Sessões extras para acelerar o processo
Para dar agilidade, foram convocadas sessões todos os dias da semana, algo incomum, já que normalmente as votações ocorrem entre terça e quinta. Com isso, metade do prazo necessário deve ser cumprida já nos próximos dias.
A intenção é aprovar a proposta ainda em maio, como um gesto simbólico ligado ao Dia do Trabalhador. Também há articulação com o Senado para que a medida possa ser promulgada até o fim de junho.
Debates e próximos passos
Enquanto o prazo corre no plenário, a comissão especial responsável pela análise da PEC deve discutir o plano de trabalho e votar requerimentos. Entre eles, está o convite para ouvir o ministro Guilherme Boulos.
Além disso, estão previstos seminários em diferentes estados, começando por João Pessoa, e passando também por Belo Horizonte e São Paulo, com o objetivo de ampliar o debate sobre a mudança na jornada de trabalho.
O que está em discussão
Nesta fase inicial, os parlamentares devem analisar o mérito da proposta, incluindo:
- Possível regra de transição
- Impactos econômicos
- Medidas de compensação para setores produtivos
A proposta em debate prevê a redução da jornada atual de 44 horas semanais para 40 horas, com a possibilidade de adoção do modelo 5×2 (cinco dias de trabalho e dois de descanso).
Disputa política e mobilização do governo
O tema também tem ganhado força no cenário político. O governo federal lançou uma campanha nacional em diversos meios de comunicação, defendendo o fim da escala 6×1 e buscando apoio popular.

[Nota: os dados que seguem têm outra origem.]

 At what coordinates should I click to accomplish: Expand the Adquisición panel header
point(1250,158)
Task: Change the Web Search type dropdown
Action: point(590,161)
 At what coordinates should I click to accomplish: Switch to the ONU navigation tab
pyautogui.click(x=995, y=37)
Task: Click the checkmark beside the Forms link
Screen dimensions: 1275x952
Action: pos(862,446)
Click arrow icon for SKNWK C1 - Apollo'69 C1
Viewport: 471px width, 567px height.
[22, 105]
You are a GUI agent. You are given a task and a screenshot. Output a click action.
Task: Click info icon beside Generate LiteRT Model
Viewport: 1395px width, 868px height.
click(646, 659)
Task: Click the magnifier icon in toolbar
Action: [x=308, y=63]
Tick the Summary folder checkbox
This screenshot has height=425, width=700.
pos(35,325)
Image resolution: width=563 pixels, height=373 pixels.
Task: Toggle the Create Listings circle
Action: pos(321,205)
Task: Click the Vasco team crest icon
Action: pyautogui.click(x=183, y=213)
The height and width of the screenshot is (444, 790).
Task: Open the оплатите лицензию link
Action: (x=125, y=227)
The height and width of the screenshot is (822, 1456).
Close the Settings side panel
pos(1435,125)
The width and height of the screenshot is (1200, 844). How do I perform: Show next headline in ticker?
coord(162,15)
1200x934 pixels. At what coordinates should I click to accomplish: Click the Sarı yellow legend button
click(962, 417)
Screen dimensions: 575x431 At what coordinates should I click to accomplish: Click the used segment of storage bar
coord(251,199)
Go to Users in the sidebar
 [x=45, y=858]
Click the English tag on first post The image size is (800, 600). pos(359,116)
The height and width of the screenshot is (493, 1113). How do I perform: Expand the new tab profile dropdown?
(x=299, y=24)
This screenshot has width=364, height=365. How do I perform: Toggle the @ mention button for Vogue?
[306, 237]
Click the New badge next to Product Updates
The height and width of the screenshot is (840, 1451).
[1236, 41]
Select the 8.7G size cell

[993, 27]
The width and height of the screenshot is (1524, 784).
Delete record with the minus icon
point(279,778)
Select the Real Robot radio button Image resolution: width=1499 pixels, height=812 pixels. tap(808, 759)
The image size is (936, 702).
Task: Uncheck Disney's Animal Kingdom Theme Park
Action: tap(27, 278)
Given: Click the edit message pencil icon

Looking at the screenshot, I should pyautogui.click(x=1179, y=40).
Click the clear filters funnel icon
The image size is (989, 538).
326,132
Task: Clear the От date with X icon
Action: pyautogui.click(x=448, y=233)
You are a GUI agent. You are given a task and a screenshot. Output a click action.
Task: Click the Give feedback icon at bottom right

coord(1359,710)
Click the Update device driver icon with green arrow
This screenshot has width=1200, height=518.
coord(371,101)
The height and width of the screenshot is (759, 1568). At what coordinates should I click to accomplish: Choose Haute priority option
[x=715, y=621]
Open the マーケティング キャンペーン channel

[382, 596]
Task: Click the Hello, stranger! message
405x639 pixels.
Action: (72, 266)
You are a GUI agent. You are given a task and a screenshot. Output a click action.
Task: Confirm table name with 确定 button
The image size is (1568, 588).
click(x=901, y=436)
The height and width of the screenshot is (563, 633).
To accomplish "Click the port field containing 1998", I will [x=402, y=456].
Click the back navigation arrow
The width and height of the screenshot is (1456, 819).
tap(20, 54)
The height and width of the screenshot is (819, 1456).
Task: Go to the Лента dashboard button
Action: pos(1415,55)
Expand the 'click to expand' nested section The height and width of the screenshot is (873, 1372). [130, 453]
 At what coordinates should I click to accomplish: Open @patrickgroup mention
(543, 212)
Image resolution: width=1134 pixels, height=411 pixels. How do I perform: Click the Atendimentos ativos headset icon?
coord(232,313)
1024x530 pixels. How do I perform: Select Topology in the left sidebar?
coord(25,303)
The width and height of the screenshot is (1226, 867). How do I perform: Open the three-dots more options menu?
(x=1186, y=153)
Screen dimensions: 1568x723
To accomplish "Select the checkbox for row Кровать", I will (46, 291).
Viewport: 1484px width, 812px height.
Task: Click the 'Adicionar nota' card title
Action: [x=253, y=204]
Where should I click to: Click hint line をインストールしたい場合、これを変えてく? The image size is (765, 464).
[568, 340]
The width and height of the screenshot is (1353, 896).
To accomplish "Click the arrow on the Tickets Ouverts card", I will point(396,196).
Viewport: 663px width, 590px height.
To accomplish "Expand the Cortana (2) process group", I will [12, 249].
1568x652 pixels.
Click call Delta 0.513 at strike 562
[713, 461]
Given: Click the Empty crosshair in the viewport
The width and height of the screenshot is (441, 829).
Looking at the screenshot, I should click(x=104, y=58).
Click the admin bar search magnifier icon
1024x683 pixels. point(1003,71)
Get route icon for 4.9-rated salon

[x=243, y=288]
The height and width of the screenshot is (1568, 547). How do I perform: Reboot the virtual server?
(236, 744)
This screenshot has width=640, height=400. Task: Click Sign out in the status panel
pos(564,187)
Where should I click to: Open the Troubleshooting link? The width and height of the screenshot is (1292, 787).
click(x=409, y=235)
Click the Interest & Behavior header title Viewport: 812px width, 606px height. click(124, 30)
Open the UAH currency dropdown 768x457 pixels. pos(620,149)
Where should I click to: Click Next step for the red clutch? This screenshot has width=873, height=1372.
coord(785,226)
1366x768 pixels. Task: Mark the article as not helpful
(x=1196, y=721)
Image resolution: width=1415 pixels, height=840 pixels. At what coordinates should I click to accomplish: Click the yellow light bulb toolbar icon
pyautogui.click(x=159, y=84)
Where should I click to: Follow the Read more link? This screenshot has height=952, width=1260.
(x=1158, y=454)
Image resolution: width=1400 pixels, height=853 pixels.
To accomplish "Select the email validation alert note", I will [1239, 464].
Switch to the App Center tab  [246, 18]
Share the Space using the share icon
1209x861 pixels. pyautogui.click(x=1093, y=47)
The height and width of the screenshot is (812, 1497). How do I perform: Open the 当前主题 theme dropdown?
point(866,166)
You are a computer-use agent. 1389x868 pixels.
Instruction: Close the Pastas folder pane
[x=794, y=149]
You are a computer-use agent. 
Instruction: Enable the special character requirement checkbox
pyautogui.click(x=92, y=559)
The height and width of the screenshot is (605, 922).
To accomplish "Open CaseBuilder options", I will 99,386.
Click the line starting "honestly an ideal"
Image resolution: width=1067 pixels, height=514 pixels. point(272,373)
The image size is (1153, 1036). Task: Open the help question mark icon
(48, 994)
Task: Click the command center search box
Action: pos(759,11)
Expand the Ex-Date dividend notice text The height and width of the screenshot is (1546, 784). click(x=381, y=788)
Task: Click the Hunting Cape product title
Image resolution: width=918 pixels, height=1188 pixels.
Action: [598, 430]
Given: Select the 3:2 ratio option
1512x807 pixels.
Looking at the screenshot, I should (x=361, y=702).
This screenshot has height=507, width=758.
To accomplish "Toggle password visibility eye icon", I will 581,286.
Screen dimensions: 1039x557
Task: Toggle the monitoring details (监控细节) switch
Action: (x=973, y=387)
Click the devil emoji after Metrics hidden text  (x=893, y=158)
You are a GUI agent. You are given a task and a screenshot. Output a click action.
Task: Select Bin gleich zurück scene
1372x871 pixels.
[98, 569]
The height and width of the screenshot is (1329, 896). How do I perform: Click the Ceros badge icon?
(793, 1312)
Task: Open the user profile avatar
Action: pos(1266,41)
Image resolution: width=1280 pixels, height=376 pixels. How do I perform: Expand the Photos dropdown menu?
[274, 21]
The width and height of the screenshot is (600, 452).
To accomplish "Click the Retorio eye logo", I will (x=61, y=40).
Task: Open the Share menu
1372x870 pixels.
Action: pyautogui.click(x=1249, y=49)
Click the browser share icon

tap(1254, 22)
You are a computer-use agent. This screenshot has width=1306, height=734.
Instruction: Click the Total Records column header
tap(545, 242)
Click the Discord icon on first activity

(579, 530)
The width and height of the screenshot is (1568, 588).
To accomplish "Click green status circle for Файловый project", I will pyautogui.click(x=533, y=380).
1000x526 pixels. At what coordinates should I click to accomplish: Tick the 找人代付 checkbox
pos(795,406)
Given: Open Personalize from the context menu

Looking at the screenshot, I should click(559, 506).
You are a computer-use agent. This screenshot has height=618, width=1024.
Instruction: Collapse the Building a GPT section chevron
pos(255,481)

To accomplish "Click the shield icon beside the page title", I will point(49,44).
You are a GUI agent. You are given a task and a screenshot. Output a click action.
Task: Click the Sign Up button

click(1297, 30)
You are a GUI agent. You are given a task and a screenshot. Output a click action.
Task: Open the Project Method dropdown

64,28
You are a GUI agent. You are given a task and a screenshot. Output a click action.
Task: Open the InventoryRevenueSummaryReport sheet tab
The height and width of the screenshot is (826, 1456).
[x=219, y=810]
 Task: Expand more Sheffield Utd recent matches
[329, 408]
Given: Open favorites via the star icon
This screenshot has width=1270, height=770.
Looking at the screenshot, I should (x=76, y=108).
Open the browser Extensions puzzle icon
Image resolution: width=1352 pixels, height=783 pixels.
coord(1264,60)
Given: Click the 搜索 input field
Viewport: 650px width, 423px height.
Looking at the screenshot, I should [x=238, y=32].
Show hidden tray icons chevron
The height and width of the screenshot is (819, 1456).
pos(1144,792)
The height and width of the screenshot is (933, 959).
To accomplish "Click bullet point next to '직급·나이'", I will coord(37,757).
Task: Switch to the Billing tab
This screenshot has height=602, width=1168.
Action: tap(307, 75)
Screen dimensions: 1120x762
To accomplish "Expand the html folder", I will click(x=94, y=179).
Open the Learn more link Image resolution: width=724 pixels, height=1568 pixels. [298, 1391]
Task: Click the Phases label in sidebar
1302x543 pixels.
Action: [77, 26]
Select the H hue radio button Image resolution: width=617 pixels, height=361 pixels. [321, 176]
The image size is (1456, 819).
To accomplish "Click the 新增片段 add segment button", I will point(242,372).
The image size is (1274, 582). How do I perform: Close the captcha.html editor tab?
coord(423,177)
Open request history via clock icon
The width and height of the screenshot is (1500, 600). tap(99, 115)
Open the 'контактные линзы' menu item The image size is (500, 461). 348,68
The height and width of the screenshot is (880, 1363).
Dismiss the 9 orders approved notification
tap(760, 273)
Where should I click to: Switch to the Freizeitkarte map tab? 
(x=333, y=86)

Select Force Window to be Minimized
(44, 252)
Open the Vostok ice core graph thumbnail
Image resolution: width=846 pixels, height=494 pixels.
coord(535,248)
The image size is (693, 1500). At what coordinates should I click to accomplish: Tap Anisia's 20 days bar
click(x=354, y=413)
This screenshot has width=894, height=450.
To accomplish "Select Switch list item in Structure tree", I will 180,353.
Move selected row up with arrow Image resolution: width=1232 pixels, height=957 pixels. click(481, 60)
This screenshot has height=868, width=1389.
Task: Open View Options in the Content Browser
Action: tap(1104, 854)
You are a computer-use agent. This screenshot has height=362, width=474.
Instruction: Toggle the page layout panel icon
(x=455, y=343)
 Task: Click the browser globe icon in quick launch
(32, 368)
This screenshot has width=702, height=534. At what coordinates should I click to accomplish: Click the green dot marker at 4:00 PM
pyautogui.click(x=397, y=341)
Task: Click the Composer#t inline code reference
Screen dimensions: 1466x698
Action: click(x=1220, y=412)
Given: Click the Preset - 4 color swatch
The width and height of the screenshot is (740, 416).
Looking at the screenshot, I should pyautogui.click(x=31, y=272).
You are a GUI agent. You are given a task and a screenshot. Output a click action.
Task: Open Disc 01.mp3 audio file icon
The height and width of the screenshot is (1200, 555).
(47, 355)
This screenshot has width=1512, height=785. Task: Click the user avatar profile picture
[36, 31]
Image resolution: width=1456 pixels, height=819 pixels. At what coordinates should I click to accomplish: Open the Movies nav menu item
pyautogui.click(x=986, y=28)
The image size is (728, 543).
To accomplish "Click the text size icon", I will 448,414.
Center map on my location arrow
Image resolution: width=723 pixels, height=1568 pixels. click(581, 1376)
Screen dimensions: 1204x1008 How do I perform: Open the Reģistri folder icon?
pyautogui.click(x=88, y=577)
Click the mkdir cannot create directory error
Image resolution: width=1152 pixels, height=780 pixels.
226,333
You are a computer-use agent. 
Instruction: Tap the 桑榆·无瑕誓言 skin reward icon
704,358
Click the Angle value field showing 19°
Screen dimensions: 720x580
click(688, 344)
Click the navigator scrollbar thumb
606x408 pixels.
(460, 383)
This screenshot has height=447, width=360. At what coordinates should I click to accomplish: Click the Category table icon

Ao mesmo tempo, o presidente da Câmara tenta assumir protagonismo na condução da proposta, priorizando a tramitação via PEC no Legislativo.
Na comissão, estão sendo analisadas duas propostas principais, apresentadas pelos deputados Reginaldo Lopes e Erika Hilton, que já passaram pela Comissão de Constituição e Justiça.
Pressão de setores econômicos
Apesar do avanço, representantes do setor produtivo têm manifestado preocupação com os impactos da mudança. Há pressão por medidas de compensação, como incentivos ou ajustes tributários, para reduzir possíveis efeitos econômicos da redução da jornada.
A proposta segue em discussão e deve ganhar novos desdobramentos ao longo das próximas semanas.